Insider tales and must-read analysis on how integration is reshaping health and care systems, NHS providers, primary care, and commissioning. This week by integration senior correspondent, Sharon Brennan

In the rapid changes to services that systems have made in response to covid-19, the patient voice has effectively been silenced. Now there is rising concern about when the patient voice will be reinstated and in what format.

During the height of infection, law firms warned commissioners could face legal challenges from patient groups who feel their care was unfairly and unreasonably affected due to the widespread suspension of normal services. It warned that any consultation, no matter how short, would be of value.

This will also be the case for services that have been reconfigured under emergency conditions. Integrated care systems may need to unwind some of these rapid changes, such as the vast and sudden switch to remote consultations, to ensure they have not increased health inequalities.

Changes in London, for example, where some specialities such as a cancer have been centralised on a small number of sites, are already facing challenge from the London Assembly over the lack of consultation.

But not only does the NHS need to start consulting its population again, it must do so in a very challenging environment.

There is a growing feeling among some patient groups that they’ve been left in the dark about their care during covid.

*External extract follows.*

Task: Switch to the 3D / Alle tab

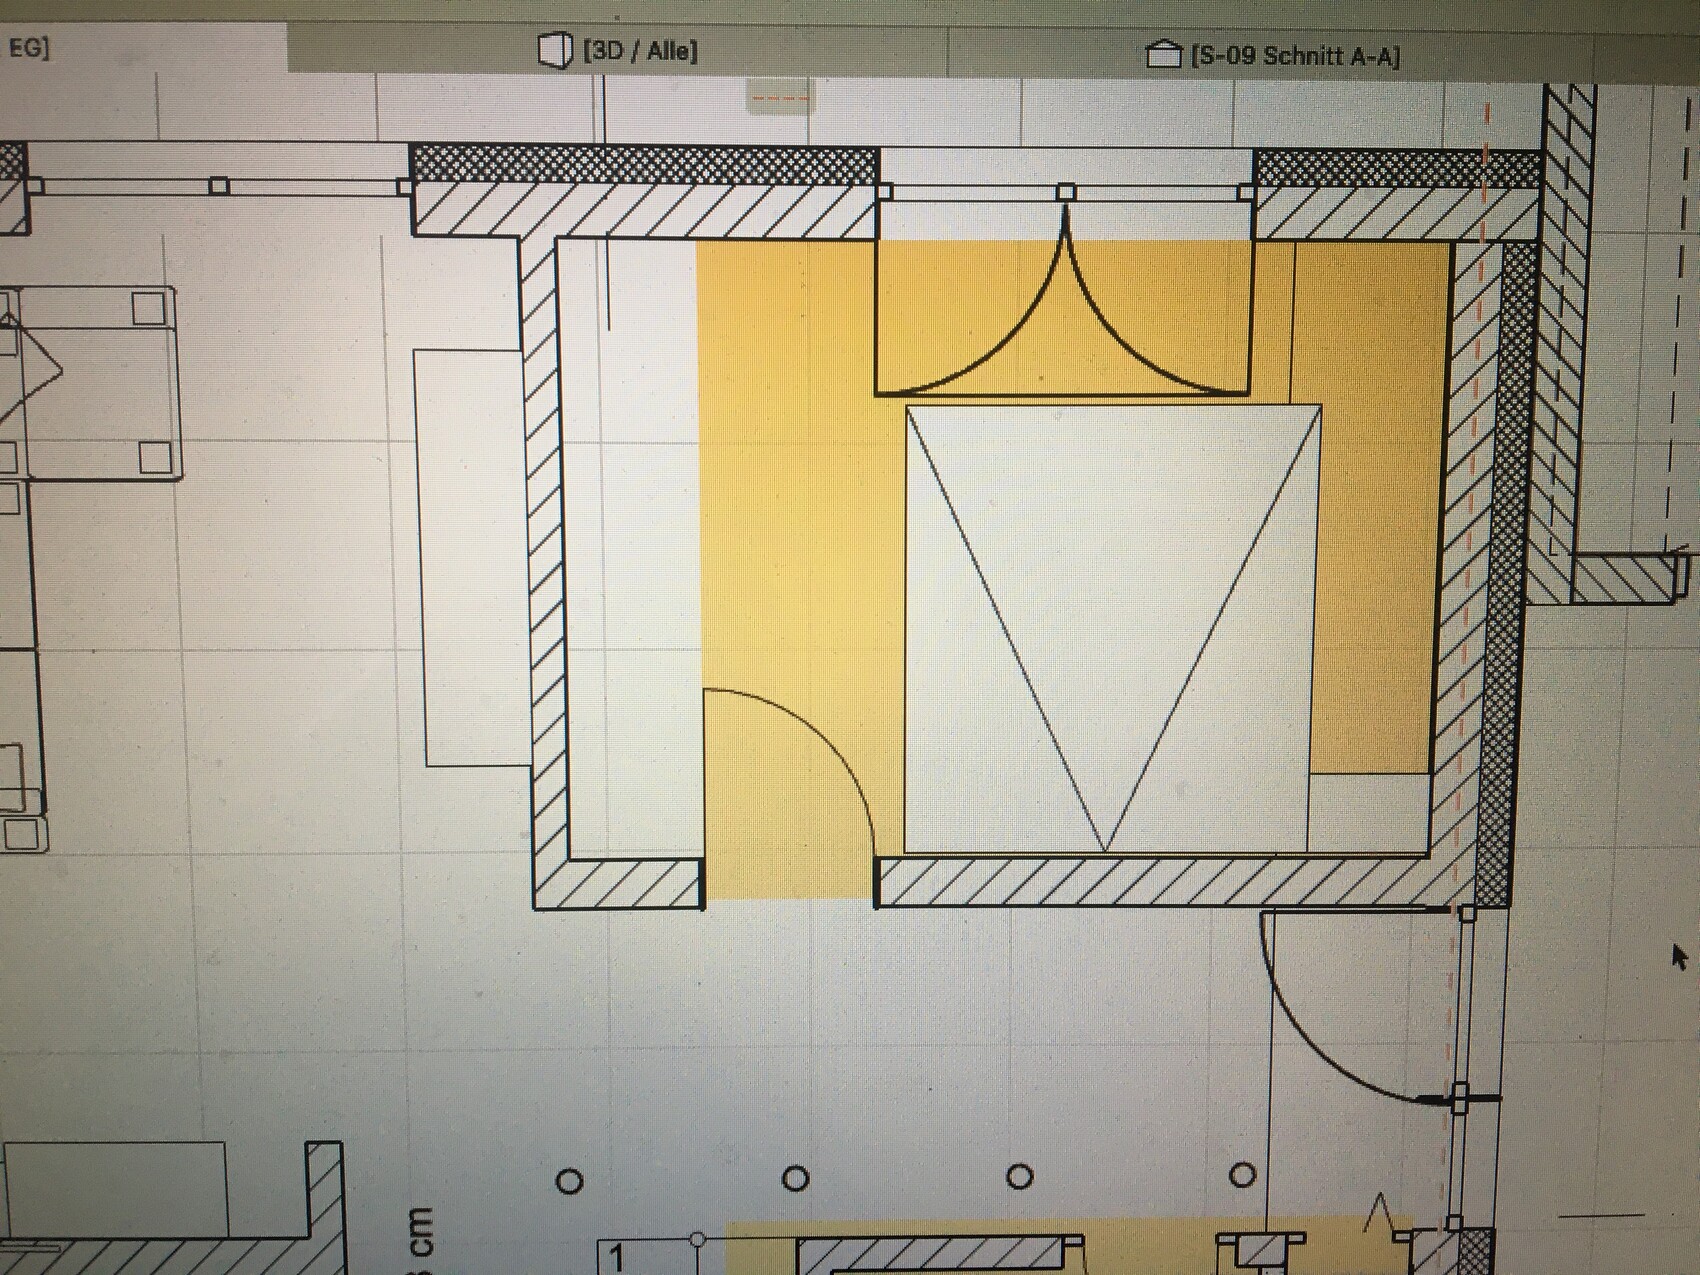Action: pyautogui.click(x=639, y=50)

A report by the Neurological Alliance found almost 50 per cent of patients with conditions like MS, motor neurone disease and brain tumours had seen their consultant appointment cancelled with no follow up booked in, and many didn’t receive rehab after surgery, or their usual access to physiotherapy to prevent serious deterioration in their condition.

Previously HSJ has reported that people with rare conditions had been deprioritised during the coronavirus pandemic, with one in five patients claiming the interruption to their care has been life threatening.

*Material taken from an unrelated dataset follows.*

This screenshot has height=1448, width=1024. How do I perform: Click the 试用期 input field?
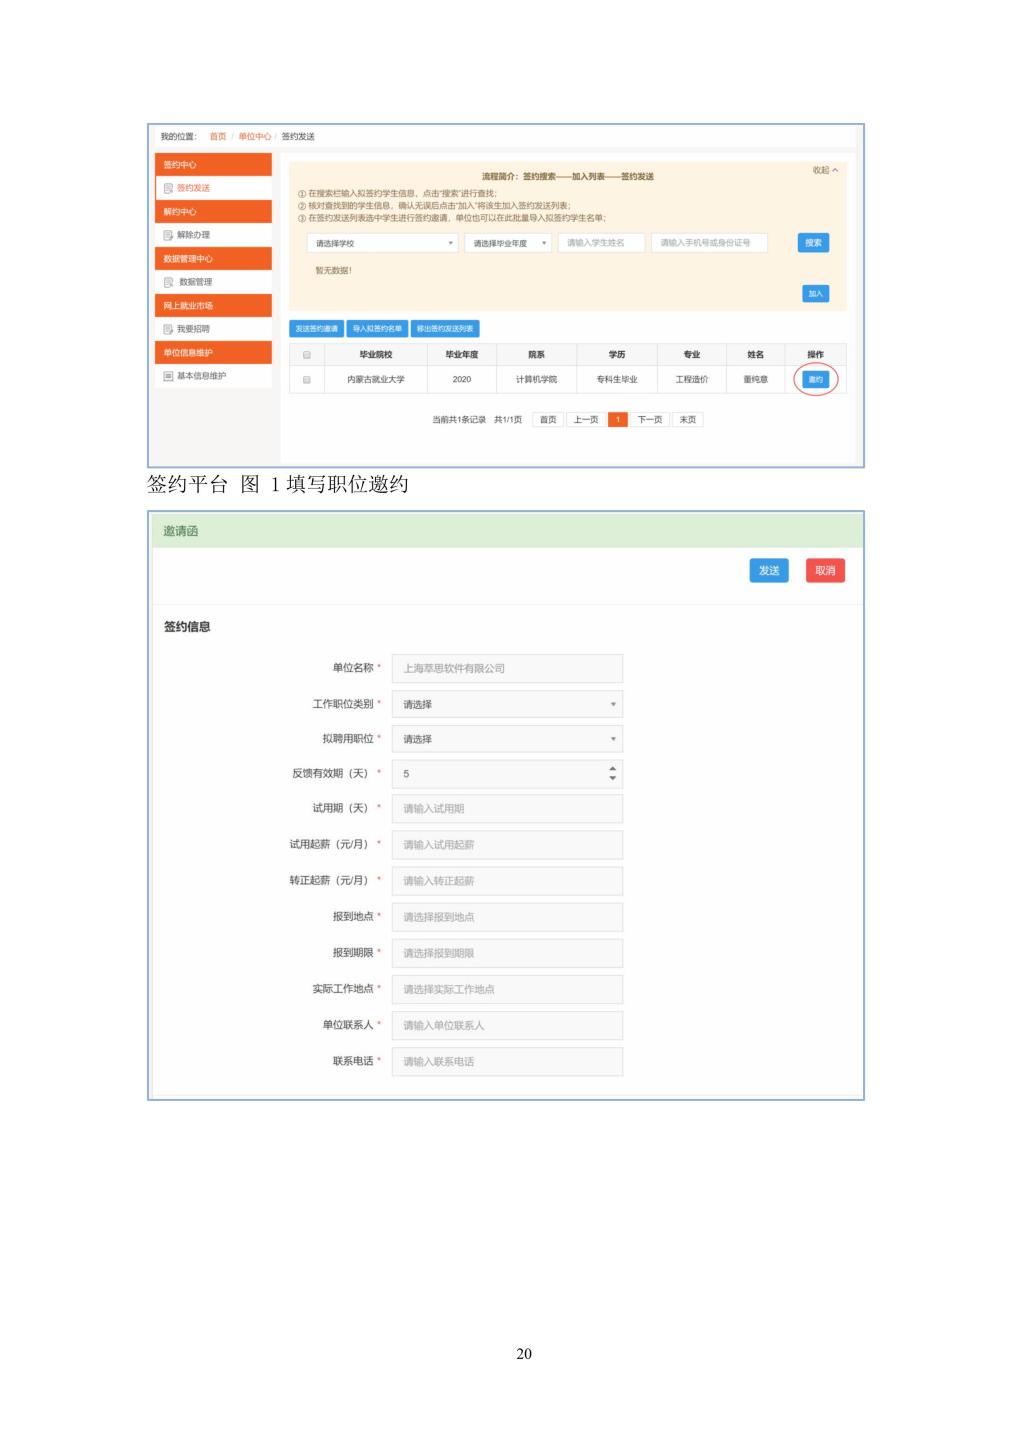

Growing anxiety, confusion and resentment is particularly felt by people within the 2 million-strong “shielding” group. One charity, that has been speaking regularly with those extremely vulnerable to covid, said the level of mistrust with the government is extremely high with conspiracy theories about its behaviour now regularly circulating.

There is also rising concern that charities will struggle to engage in consultations as much as they did in the past, as covid has dramatically cut their incomes.

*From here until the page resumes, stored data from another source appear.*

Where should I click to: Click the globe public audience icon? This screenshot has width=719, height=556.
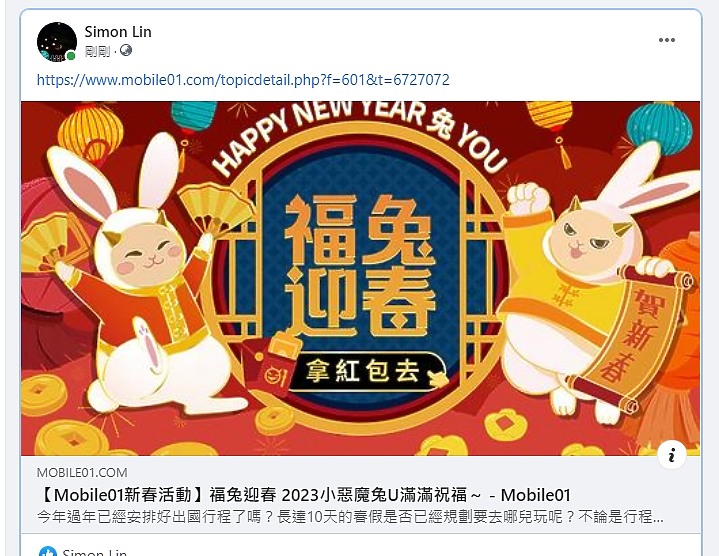[126, 50]
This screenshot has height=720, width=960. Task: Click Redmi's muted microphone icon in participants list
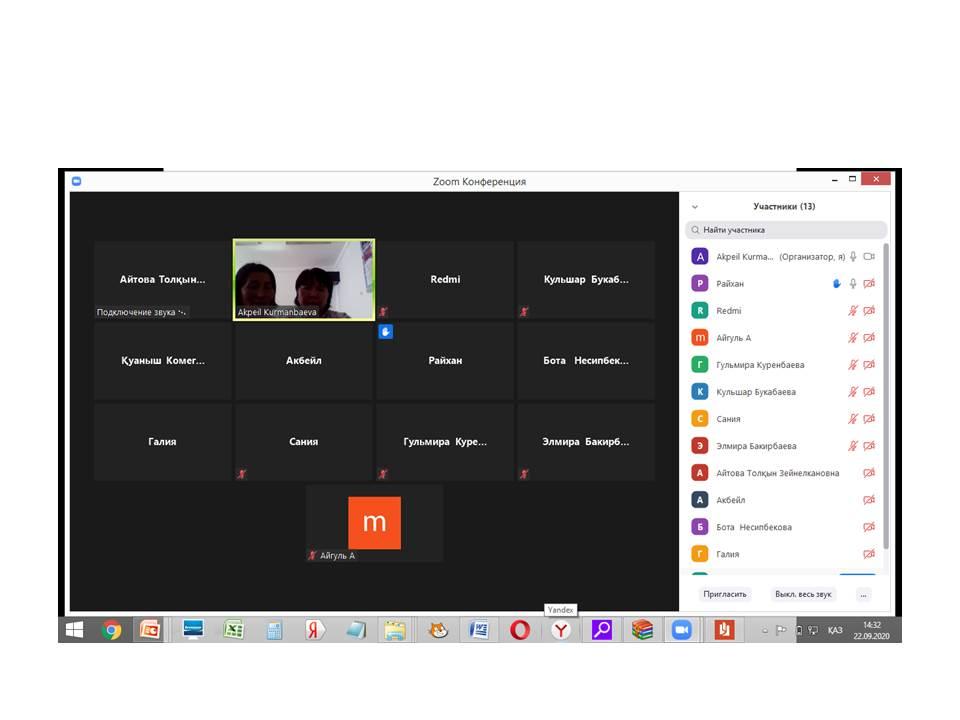pos(853,311)
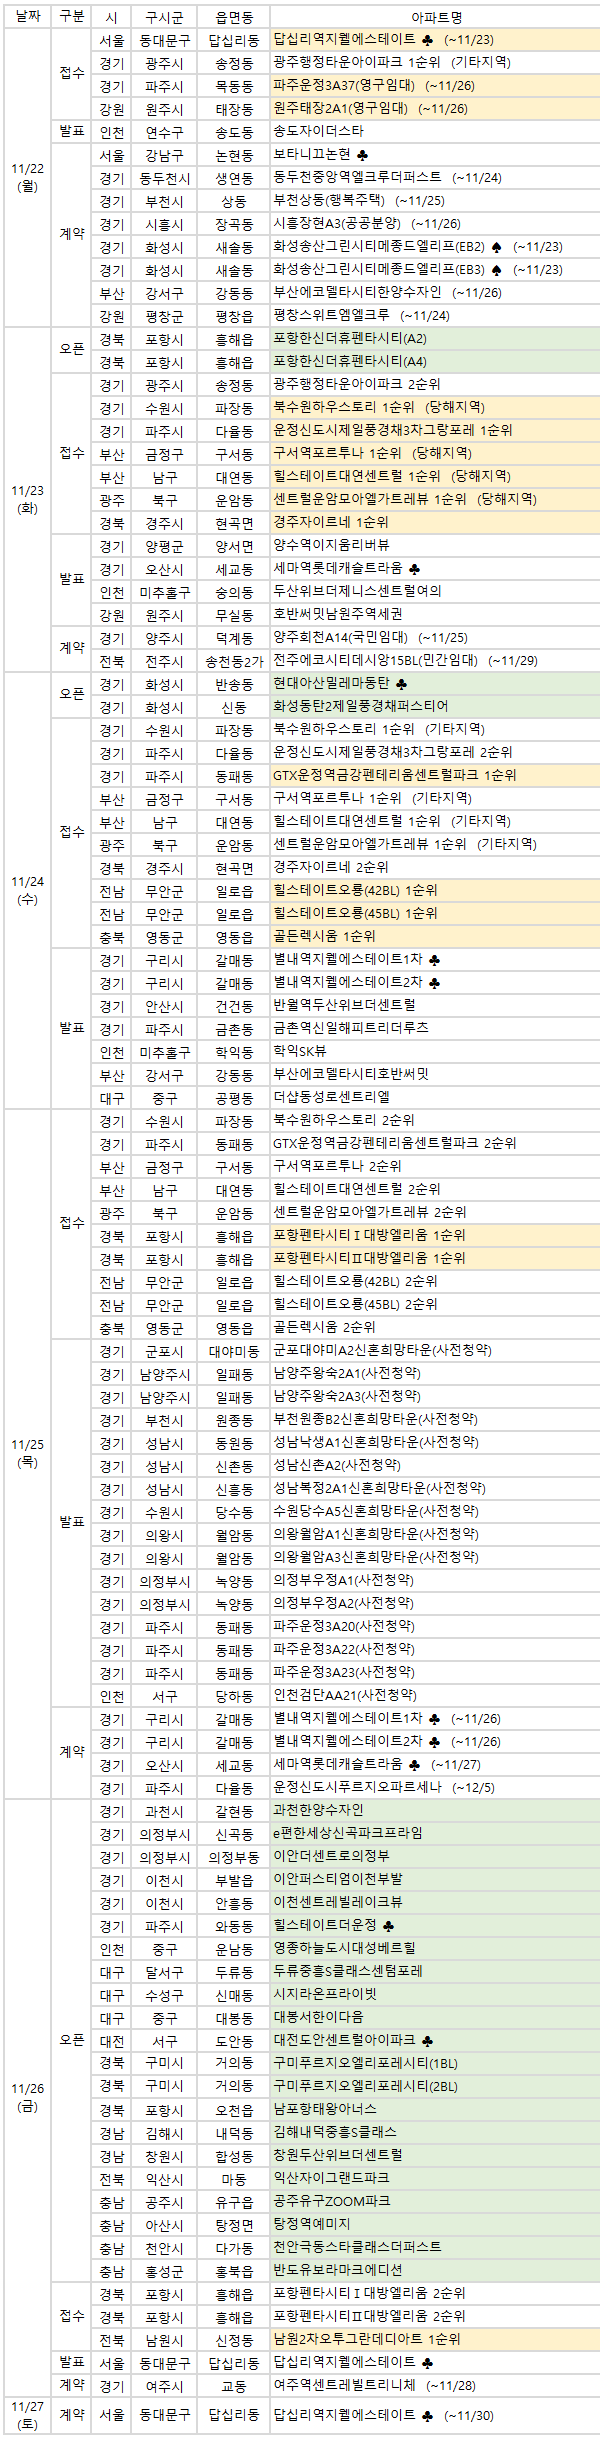Select the 11/24 (수) date cell

(x=28, y=889)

In a webinar last month, National Institute for Health and Care Excellence’s deputy chief executive, Meindert Boyson, warned: “A lot of charity organisations will find it very difficult to continue to exist and even collaborate with NICE to the extent they did before. We need to think how to involve them [and] how to cope with patient communities who are in a particularly difficult situation now due to covid and furlough.”

There have also been concerns in the past that NHS consultations have relied on the “professional patient” – those people with the spare time that can be quickly approached when a provider or commissioner needs to show it has consulted on the changes it already intends to enact.

In the year in which the Black Lives Matter movement has finally made people realise how important it is to listen to the experience of those people less heard, and make changes based on what they say, that stance will no longer bear scrutiny.

Patients may be more distrustful, charities have less time to campaign or engage, and services already have rapidly changed, but if the NHS is to reduce health inequalities in its covid reset, patients must be both heard and listened to.